From JayMan’s blog
In 2011, PricewaterhouseCoopers (PwC) released their “Medical Technology Innovation Scorecard“, which ranks an assortment of developed countries on a variety of measures related to their state of their medical care, technology, and innovative ability. I strongly recommend reading the report yourself, but I will cite a selection of the very interesting charts from the report:
As we can see, according to these data, out of the countries sampled, the United States is not exceptional when it comes to healthcare technology, research activity, or system capacity on a per capita basis. Indeed, as with so many other things, the U.S. is very close to its progenitor nation, Great Britain (and secondarily, Germany), despite the latter having fully socialized medicine.
Interestingly, according to this report, for its size, Israel appears to be exceptionally innovative. Indeed, the Israeli healthcare system is apparently one of the best in the world, and is fully universal.
This should come as a surprise to no one. The reason that Israel’s performance shouldn’t be surprising is due high average IQ of its Ashkenazi population. In fact, the whole reason the U.S. leads the world in medical innovation is not because of something special about American for-profit system; it’s simply due to its sheer size. The U.S., as the most populous high-IQ country (at least, with a fully market economy) simply has the largest number of high-IQ individuals; it has the largest “smart fraction”, in terms of absolute numbers.

**GIVEN DATA:**
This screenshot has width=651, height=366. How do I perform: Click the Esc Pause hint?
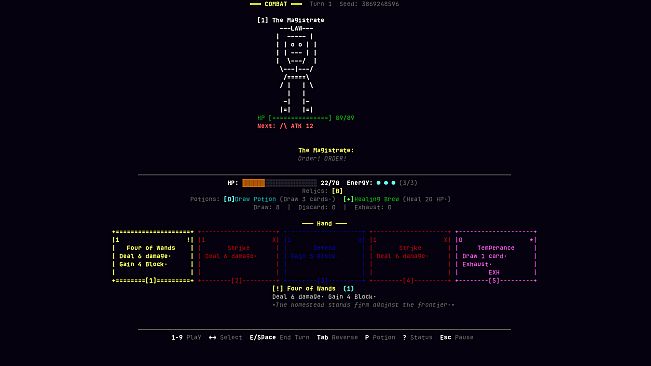[x=457, y=337]
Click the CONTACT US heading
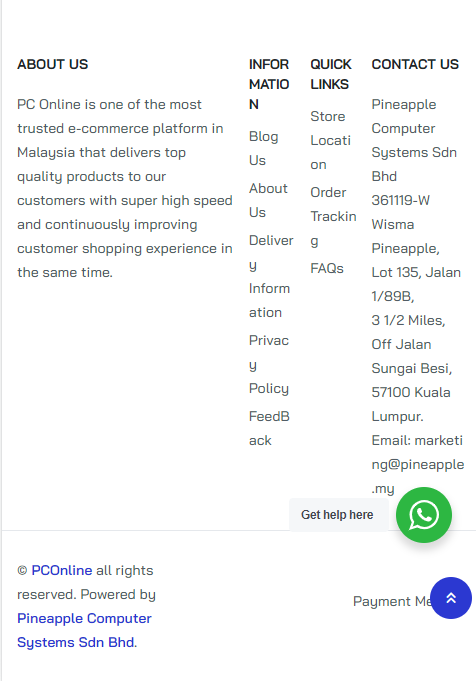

**WORK REQUEST 1:**
Rewrite the blog post's paragraph beginning "Interestingly, according to this report" as a brief list that keeps its main facts.
**WORK REQUEST 2:**
Return the text of the blog post exactly as it appears, from "From JayMan’s blog" through "fully socialized medicine.", inclusive.

**RESPONSE AREA 1:**
- For its size, Israel appears exceptionally innovative, according to the report.
- Israel's healthcare system is apparently one of the best in the world.
- That system is fully universal.

**RESPONSE AREA 2:**
From JayMan’s blog
In 2011, PricewaterhouseCoopers (PwC) released their “Medical Technology Innovation Scorecard“, which ranks an assortment of developed countries on a variety of measures related to their state of their medical care, technology, and innovative ability. I strongly recommend reading the report yourself, but I will cite a selection of the very interesting charts from the report:
As we can see, according to these data, out of the countries sampled, the United States is not exceptional when it comes to healthcare technology, research activity, or system capacity on a per capita basis. Indeed, as with so many other things, the U.S. is very close to its progenitor nation, Great Britain (and secondarily, Germany), despite the latter having fully socialized medicine.